A key aspect of the UMLS CORE (Clinical Observations Recordings and Encoding) Project is the collation and analysis of datasets collected from health care institutions that utilize controlled vocabularies for data entry. These datasets contain the list of controlled terms and their actual frequency of usage in clinical databases. The original subset was based on datasets submitted by 7 institutions – Beth Israel Deaconess Medical Center, Intermountain Healthcare, Kaiser Permanente, Mayo Clinic, Nebraska University Medical Center, Regenstrief Institute and Hong Kong Hospital Authority. These institutions are large-scale, mixed inpatient-outpatient facilities that cover most major medical specialties (including Internal Medicine, General Surgery, Pediatrics, Obstetrics, Gynecology, Psychiatry and Orthopedics). From the 2012-08 version onwards, problem list data from the Veterans Administration have also been incorporated. The most frequently used 16,874 terms that cover 95% of usage volume in each institution are mapped to UMLS concepts using lexical matching supplemented by manual review.

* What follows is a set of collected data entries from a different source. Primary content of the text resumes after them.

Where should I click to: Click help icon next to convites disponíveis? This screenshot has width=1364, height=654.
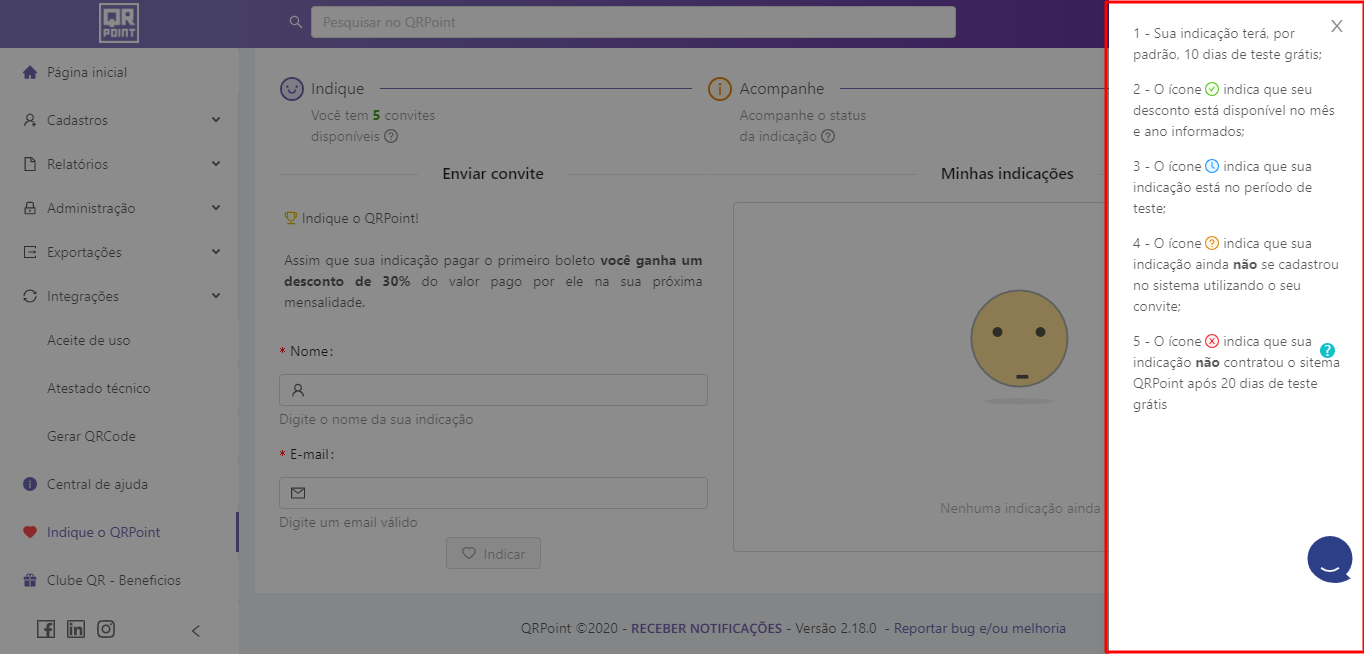click(392, 136)
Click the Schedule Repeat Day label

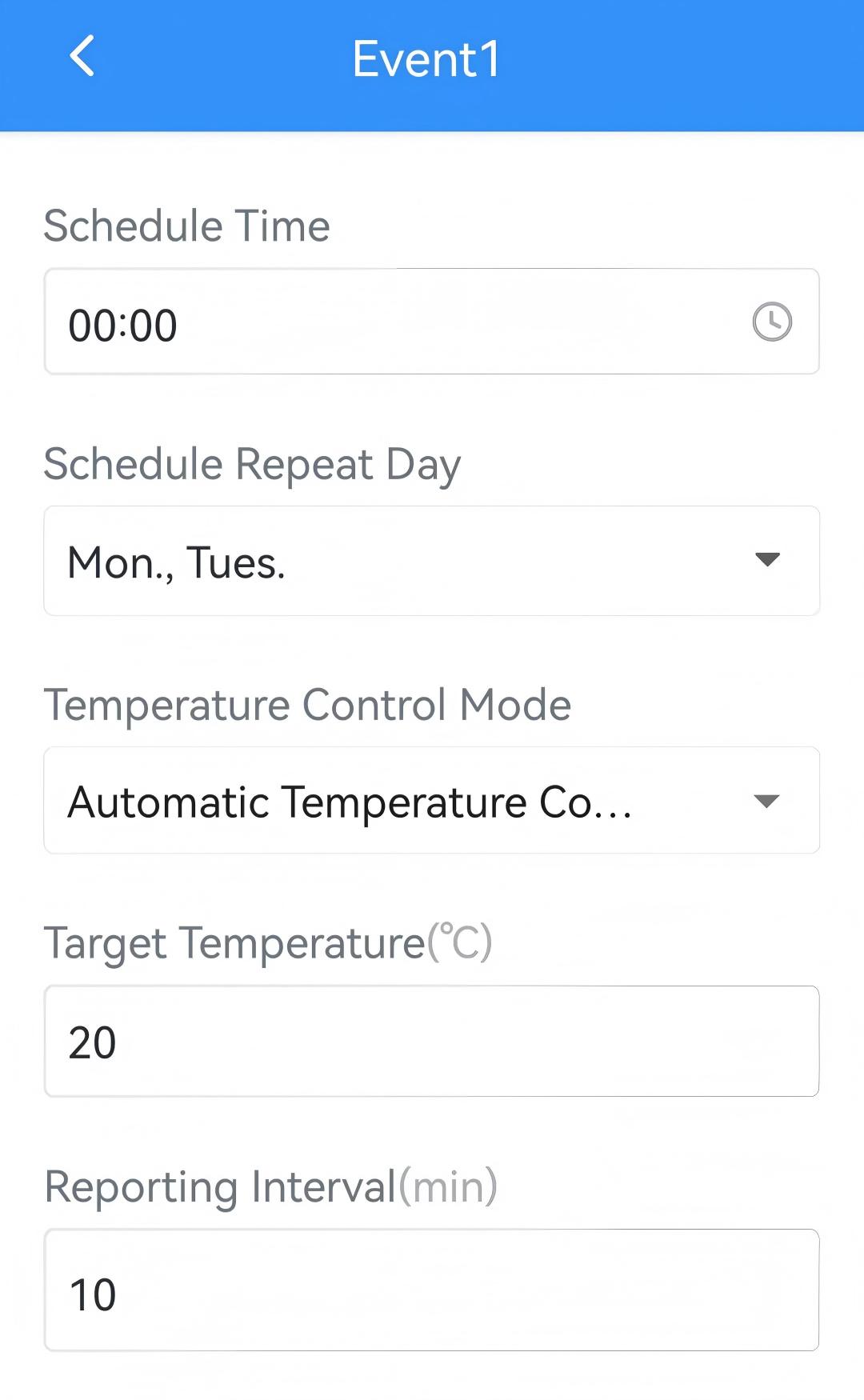point(252,465)
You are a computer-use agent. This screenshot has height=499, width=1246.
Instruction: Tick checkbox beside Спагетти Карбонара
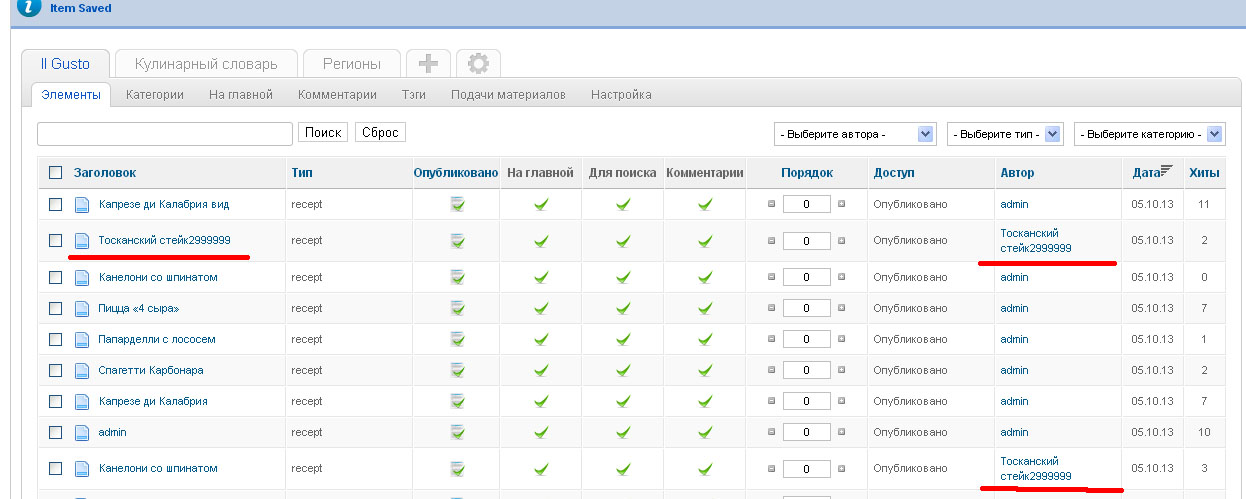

Through the UMLS, mappings from the local terms to SNOMED CT concepts are identified. This constitutes the CORE Problem List Subset of SNOMED CT. Unmapped local terms that are considered useful for the problem list are submitted to the International Health Terminology Standards Development Organisation (IHTSDO). If accepted, the new SNOMED CT concepts are added to the CORE Subset. As SNOMED CT is the designated U.S. standard terminology for diagnosis and problem lists, and one of the requirements of the ‘Meaningful Use’ criteria of the Electronic Health Record, we believe that identifying a frequently used subset of SNOMED CT concepts will be useful to users who want to implement SNOMED CT in their clinical systems.
PURPOSE AND USE OF SUBSET: The main purpose of the SNOMED CT CORE subset is to facilitate the use of SNOMED CT as the primary coding terminology for problem lists or other summary level clinical documentation. The use of a common list of SNOMED CT concepts will maximize data interoperability among institutions.